CREATIVE GRANT RECIPIENT #030: ALUN HUGHES ->

With My Back to the Falls

Light springs and nudges an earlier margin onto the water’s landing.

The fall’s stone sounds a calmer note in the milden lime,

the old seabed giving way, shell by shale to flow,

granular fishbones cushioning this morning’s take on water.

These last days struck like glass steel in a 24/7 iron freeze.

So, I recoiled into her banks, I took a place in the damp

familiars, to wait again, a speck on the Atlantic lens,

for the swell of a seventh wave to loose me.

I empty the leaving boat and push it downstream.

The land lets in and I am at once stone settled,

up to my ears in it, mycelia to neuro stem, branch

locked overed branch, feeling the rips in the tide skin

opening to currents running elsewhere.

The Course to Naming a Brook

Something like you begins here, as a spring, running

from a pipe, buried through a drystone, brimming

a half-circle cow trough laid into the wall. Overspilt

in limestone silt, moss grown deep, haired with long grass,

you’re a last mammoth, leaning into an era’s end.
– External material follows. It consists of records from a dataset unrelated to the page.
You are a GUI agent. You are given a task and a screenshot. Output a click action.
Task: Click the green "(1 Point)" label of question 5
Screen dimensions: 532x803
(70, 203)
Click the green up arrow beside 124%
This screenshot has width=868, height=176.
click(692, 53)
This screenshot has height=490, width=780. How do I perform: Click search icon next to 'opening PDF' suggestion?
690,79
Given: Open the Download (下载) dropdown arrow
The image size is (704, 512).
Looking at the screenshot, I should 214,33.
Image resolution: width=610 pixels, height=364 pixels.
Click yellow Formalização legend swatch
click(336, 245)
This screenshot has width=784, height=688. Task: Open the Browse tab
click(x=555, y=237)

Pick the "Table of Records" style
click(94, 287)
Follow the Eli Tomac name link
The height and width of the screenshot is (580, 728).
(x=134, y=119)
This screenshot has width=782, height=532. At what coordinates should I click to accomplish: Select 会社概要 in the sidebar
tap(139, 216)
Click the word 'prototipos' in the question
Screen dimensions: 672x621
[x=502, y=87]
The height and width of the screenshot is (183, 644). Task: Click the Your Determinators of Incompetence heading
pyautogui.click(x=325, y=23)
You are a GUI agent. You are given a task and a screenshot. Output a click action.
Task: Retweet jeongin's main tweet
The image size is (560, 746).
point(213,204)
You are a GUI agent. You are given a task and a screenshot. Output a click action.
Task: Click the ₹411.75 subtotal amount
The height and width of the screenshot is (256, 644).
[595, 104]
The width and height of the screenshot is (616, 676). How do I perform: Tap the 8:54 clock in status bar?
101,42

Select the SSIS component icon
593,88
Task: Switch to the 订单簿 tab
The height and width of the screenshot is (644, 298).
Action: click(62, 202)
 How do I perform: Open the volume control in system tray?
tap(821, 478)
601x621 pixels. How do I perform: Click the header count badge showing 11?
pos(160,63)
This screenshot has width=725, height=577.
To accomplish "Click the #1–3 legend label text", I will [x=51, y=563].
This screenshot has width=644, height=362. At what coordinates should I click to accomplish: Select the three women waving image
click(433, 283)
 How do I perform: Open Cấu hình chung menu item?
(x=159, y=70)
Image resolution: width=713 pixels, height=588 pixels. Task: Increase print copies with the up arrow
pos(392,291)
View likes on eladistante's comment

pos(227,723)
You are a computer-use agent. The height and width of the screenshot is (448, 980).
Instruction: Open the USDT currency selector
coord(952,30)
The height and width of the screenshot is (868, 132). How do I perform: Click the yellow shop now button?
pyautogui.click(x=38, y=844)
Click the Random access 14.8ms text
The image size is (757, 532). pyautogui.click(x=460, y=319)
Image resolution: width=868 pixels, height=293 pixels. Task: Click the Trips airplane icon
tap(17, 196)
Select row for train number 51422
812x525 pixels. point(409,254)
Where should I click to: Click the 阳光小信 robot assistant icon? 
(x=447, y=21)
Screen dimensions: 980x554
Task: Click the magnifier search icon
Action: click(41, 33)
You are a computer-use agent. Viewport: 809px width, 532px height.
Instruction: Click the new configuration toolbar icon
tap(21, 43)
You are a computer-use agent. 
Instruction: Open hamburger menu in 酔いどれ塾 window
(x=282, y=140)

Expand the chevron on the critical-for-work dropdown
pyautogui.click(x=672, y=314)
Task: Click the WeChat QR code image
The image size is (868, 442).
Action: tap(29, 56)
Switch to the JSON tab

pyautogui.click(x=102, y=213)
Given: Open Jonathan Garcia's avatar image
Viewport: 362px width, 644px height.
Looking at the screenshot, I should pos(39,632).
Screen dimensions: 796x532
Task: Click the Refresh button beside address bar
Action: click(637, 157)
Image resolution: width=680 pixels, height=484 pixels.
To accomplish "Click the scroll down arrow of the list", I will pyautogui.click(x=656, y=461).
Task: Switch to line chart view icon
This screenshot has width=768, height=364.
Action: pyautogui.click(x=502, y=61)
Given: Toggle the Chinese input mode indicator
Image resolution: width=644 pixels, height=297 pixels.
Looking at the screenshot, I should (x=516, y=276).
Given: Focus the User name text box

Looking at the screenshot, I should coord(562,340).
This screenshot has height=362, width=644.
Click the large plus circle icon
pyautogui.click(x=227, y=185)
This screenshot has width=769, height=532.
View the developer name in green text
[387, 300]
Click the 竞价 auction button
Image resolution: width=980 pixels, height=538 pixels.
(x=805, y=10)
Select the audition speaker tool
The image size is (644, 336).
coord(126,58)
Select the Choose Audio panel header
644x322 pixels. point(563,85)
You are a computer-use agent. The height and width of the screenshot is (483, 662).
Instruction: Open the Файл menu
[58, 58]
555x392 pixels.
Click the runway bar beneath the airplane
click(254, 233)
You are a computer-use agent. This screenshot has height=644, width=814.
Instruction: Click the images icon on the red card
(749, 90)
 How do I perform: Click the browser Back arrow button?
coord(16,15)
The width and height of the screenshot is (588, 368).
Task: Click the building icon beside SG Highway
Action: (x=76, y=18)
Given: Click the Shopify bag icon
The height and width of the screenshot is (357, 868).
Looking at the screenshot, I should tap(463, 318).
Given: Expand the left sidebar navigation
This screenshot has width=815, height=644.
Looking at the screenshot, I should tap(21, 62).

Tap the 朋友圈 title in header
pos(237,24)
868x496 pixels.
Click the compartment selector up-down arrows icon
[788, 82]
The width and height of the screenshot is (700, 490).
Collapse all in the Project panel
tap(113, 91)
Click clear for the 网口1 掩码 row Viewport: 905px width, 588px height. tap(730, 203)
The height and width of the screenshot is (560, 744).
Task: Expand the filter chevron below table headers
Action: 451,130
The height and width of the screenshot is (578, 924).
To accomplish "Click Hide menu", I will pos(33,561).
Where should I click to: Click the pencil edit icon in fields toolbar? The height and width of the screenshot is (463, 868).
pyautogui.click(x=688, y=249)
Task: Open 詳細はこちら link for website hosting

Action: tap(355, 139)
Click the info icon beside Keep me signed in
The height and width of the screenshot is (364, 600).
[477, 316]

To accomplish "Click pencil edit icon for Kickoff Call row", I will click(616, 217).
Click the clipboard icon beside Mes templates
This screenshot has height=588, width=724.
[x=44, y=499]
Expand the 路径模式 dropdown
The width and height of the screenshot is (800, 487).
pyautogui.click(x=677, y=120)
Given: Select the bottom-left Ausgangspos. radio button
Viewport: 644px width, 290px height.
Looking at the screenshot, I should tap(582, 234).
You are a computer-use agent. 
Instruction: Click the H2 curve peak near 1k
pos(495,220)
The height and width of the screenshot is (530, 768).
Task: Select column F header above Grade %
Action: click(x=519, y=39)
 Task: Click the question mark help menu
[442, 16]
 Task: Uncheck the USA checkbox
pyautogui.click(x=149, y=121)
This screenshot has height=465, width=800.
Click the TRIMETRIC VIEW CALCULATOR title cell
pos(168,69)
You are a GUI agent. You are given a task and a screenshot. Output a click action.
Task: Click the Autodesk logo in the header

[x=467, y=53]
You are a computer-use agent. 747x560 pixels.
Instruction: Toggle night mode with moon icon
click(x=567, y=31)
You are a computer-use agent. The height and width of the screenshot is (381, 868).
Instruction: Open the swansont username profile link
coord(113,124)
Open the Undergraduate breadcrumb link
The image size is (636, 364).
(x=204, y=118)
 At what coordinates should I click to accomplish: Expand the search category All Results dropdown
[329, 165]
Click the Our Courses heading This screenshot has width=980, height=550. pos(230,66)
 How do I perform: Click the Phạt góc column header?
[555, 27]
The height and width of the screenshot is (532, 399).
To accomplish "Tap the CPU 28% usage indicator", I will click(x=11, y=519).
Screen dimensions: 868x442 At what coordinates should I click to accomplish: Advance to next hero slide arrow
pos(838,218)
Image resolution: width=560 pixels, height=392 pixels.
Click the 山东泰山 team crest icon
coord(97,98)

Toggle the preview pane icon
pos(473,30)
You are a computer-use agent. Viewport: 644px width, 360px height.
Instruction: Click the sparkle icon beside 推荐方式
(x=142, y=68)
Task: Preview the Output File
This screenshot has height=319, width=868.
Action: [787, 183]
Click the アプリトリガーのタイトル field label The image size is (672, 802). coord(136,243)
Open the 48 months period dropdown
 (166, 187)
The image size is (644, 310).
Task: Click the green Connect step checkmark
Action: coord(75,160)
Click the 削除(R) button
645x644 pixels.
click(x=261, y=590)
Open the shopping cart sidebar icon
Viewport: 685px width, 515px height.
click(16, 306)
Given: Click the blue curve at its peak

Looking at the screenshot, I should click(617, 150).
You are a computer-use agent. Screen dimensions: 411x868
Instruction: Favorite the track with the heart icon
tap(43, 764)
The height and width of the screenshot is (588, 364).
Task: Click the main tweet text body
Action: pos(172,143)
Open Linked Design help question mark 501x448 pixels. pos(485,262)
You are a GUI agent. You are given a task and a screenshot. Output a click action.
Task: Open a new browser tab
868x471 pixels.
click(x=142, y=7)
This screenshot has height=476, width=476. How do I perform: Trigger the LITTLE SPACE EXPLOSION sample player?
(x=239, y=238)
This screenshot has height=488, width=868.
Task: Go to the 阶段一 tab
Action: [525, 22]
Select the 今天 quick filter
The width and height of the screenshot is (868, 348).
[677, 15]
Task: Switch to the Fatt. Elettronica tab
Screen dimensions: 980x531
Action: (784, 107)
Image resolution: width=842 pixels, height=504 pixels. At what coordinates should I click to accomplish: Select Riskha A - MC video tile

Or what I see when I listen to some cellular reverb plying atomic time.

Or random memory. Or a limestone trough, with this man stood in front,

hearing a quiet corner of the Dryhill field, under the Havens’ house.

The moss wrings itself out and you well in hoof-prints,

smoothing them down and begin your fall again. You let slip

under the elder hedge, hop down a half dozen faezy pools,

as wide as hands pushed into the bank. You are only water now,

a membrane wetting the boot-smooth, ragstone path,

before a switch back, down a sheep drove track and disappearance

into your sound’s pooling. You go through the houses’ clearcut,

under elder nettle briar, the air full of flight, bees

on the bramble flower and a pair of Cryptic Wood Whites,

who flit out and over the old man’s beard like eloping brides.

Meadow browns hang down on blood-green dock leaves until it stops.

The wood appears, the light drops and you reveal yourself,

a full twelve strides wide, as a roll-stone rattlebed of ovalled fists.

I wait on the edge of you, for time, in the ash scrub,

where each stem, ivy-clamped in varicose jackets, hangs

heavy with fallaway vine. I listen for your leak-trickle

through barbed wire, into sound in the next clearing.

The bramble push-over waves, crest astral,

blackberry milk-pink flowers, docking with the hive.

From under them, a bedrock surfaces, like a whale’s head,

its skull ridge heavy, stepped downhill in your song’s mirror.

Stream as sound, sound as briar wave, as stone sound,

your polyphony falling faster, louder now, plummetting

the lumpen shelves, like a hurried explanation and making

for the relief of the meadow’s slowing. I clamber into you here,

head for a home in your leaps, where the human path

crosses your stones, scattered and dam-strewn,

turned and turned again in re-arrangement.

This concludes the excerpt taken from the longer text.